Çin Otomobillerinin Yükselişi: Avrupa Mühendisliği Farkı Hala Korunuyor Mu?

Çin Otomobillerinin Yükselişi: Avrupa Mühendisliği Farkı Hala Korunuyor Mu?

Otomotiv dünyasının geleceğini yakından görmek adına bu hafta Çin'de, devasa Şanghay Otomobil Fuarı'ndaydım. Sadece Çin pazarı için değil, küresel endüstrinin nereye gittiğini anlamak adına önemli bir ziyaretti.

Fuara adım atmadan önce bile bir şey netti: Çin otomobil sektörü çok ciddi işler başarıyor ve Pudong Uluslararası Havalimanı'ndan başlayan yoğun trafik bunun en büyük kanıtıydı. Taksinin arka koltuğunda otururken etrafım, daha önce hiç görmediğim markalarla, logolarla doluydu. Bu, yetişkin hayatım boyunca nadir hissettiğim kadar yabancı bir duyguydu.

Altı şeritli otoban, Xiaomi, Hongqi, Onvo ve Zeekr gibi markaların yanı sıra, kişisel olarak en sevdiğim, kompakt ve sevimli Wuling Bingo gibi araçlarla dolup taşıyordu. Tabii ki MG ve BYD gibi Türkiye pazarında da görmeye başladığımız markalar da cabasıydı.

Şanghay Sergi Merkezi'nin ana girişinde binlerce insanla birlikte akıl almaz yüz tanıma teknolojisinden geçtikten sonra şaşkınlık devam etti; fuar alanının duvarları, ziyaretçilerin şaşkın fısıltılarıyla yankılanıyordu.

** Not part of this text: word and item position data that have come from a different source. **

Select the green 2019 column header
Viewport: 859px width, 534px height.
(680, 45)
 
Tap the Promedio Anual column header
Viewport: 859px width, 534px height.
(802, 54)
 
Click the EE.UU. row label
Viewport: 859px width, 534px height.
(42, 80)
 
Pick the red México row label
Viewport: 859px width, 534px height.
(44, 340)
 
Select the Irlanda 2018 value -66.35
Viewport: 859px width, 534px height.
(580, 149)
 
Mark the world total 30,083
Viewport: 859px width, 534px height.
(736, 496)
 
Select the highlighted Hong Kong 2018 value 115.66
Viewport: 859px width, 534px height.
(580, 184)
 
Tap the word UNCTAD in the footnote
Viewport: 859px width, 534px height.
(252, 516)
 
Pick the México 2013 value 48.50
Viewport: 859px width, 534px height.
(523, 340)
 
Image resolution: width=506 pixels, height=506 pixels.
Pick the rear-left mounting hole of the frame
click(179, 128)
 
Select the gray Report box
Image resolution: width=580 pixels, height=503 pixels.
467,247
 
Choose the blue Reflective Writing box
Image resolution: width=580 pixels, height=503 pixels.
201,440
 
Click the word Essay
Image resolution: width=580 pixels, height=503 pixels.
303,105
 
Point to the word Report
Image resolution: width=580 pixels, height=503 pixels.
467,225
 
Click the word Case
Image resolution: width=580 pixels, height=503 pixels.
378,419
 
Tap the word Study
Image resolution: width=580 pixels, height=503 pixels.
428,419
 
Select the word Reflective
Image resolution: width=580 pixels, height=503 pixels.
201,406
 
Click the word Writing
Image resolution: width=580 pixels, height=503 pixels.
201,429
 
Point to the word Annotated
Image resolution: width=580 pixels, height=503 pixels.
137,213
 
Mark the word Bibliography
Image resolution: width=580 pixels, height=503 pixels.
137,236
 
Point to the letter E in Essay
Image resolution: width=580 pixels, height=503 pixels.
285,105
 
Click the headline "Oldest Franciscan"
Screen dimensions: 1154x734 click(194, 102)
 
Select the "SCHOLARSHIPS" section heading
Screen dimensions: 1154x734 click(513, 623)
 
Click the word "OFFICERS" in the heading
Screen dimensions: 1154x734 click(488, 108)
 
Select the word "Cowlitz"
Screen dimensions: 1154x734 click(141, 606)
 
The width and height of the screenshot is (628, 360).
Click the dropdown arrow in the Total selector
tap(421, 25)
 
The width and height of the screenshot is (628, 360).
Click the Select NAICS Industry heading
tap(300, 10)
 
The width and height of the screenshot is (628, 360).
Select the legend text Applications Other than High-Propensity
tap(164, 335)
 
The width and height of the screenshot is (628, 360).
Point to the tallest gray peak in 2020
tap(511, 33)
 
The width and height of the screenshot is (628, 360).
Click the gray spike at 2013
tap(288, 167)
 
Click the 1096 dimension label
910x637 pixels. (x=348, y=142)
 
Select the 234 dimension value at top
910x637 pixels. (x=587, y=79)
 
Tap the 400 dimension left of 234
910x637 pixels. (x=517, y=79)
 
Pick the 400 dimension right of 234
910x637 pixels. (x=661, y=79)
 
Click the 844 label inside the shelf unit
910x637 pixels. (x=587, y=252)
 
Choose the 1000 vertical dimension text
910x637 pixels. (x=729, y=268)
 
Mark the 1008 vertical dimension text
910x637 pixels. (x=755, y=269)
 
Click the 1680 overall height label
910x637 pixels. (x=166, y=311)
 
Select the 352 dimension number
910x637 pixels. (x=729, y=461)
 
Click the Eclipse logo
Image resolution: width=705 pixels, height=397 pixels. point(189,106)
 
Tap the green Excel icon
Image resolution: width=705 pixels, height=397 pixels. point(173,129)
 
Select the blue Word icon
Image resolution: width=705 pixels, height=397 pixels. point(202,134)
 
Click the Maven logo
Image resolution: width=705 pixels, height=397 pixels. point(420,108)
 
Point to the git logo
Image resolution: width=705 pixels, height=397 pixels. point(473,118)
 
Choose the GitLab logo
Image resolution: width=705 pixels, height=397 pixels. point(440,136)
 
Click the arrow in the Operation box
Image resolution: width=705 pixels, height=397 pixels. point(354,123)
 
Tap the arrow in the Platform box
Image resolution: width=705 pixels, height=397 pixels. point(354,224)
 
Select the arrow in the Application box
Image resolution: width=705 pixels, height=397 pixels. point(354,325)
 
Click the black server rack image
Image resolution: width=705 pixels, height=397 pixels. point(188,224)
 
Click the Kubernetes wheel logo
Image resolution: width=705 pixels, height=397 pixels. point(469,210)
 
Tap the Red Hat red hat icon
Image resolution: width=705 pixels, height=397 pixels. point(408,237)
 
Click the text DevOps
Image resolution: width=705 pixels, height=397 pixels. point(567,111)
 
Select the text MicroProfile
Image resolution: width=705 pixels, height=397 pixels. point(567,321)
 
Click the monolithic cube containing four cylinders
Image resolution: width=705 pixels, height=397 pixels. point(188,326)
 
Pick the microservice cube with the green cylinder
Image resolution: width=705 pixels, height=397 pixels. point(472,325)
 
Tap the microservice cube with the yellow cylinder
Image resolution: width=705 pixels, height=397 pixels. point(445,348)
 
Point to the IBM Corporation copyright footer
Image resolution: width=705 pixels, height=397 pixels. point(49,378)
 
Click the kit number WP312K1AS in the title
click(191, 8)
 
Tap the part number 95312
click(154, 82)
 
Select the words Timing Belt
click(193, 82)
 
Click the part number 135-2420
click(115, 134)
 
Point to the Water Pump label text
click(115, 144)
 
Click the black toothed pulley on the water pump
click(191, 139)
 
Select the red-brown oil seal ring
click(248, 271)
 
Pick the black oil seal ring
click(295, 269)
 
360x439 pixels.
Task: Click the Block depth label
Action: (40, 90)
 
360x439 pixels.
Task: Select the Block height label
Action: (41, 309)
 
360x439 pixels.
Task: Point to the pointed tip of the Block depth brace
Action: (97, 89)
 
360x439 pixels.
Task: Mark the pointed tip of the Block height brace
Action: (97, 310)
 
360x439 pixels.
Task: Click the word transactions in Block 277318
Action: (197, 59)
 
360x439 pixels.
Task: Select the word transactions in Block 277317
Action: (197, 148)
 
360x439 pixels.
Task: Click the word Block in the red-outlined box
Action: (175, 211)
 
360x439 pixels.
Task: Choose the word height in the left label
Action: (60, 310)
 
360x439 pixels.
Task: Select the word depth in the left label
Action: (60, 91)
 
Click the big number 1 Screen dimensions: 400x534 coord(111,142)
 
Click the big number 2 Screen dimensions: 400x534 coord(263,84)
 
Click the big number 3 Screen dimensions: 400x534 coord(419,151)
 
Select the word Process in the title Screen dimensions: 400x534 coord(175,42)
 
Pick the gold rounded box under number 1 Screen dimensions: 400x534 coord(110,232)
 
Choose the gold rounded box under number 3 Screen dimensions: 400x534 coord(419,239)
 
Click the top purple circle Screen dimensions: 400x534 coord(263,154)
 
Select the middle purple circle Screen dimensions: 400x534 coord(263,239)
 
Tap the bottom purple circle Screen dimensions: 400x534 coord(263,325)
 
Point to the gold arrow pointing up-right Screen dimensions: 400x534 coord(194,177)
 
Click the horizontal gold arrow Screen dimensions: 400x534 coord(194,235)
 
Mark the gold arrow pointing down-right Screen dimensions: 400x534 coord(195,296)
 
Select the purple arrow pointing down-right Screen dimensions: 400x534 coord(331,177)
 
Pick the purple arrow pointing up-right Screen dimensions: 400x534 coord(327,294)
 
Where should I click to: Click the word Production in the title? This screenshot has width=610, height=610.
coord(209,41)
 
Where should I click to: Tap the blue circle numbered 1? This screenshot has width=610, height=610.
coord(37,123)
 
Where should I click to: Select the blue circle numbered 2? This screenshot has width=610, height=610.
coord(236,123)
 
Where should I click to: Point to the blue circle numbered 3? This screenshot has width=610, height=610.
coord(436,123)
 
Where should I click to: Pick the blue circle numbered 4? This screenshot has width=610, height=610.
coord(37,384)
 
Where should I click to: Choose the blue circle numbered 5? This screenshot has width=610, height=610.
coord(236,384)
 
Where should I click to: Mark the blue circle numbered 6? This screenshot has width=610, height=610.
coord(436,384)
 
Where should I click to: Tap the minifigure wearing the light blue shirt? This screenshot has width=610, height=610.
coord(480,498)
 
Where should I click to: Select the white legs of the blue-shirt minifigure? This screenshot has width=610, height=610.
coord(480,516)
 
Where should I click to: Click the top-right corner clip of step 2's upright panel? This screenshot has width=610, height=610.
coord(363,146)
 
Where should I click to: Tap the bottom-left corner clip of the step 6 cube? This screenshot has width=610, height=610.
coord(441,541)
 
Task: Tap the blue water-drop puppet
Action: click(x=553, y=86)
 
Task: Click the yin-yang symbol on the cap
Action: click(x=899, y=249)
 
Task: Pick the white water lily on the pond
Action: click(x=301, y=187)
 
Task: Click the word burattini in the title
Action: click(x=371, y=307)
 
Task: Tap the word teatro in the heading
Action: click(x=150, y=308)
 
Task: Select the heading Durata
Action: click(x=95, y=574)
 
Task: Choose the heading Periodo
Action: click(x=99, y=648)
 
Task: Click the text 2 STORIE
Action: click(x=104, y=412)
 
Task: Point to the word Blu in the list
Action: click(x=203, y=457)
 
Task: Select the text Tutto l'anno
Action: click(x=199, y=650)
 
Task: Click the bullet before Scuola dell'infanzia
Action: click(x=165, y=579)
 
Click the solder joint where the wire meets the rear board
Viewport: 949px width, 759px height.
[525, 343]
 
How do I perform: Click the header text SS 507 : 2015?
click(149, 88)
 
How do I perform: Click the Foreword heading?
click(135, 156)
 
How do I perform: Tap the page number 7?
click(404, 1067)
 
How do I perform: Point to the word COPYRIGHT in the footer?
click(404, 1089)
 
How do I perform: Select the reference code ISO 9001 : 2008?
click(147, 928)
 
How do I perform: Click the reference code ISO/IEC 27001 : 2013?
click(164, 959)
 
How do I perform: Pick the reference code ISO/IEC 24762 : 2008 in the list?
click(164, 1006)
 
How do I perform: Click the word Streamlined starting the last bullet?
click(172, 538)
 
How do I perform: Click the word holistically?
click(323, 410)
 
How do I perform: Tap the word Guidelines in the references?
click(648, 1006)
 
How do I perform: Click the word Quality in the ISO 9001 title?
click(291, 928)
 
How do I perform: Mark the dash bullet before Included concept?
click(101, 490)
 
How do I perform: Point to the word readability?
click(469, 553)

Ancak bu durum beni düşündürdü: Bu sürdürülebilir mi? Ve bu iddialı şirketlerden hangileri bugün var olacak, hangileri yarın kaybolacak? Otomobil tarihinde benzeri görülmemiş bir dönüşüm olan elektrifikasyona geçişle birlikte bir dönüm noktasında olduğumuza inanıyorum. İnsanlar yeni şeylere belki de hiç olmadığı kadar açık. Ama neden bir markanın aracını alalım da, diğerini değil?

İşte tam da bu noktada, onlarca yıllık deneyime sahip, arzu uyandıran, yüksek kaliteli ve üstün mühendislik harikası otomobiller üreten Avrupalı otomobil üreticilerinin, kendi tarihlerine, miraslarına sahip çıkmaları ve geçmiş başarılarını kucaklamaları gerekiyor.

Fiat'a bakın; yıllardır eskimeyen 500 modelinin popülaritesinden faydalanıyor. Renault ise son dönemde havalı 5 EV modeliyle harika bir iş çıkardı. Land Rover ve Mercedes de, sağlam 4x4 modelleriyle tüm dünyadaki alıcıların kalbini kazanmaya devam ediyor.

Ancak bu marka değeri, sadece yüzeysel değil. Birçok Çin otomobilini kullandım ve bazılarını keyifle sürdüm ama çok azı, sürüş ve yol tutuşunun o güzel harmanını, sezgisel, kullanıcı odaklı kokpitleri ve akıllı özellikleri bir arada sunan Avrupalı rakipleriyle aynı seviyede mühendislik mükemmelliği barındırıyor.

Elbette Çin otomotiv endüstrisini göz ardı etmemeliyiz. Aslında bunu yapmak aptallık olur. Ancak Şanghay ziyareti bana bir şey öğrettiyse, o da Avrupalı üreticilerin neler yapabildiğiyle gurur duymamız gerektiğidir. Bu başarılar bir gecede inşa edilmedi.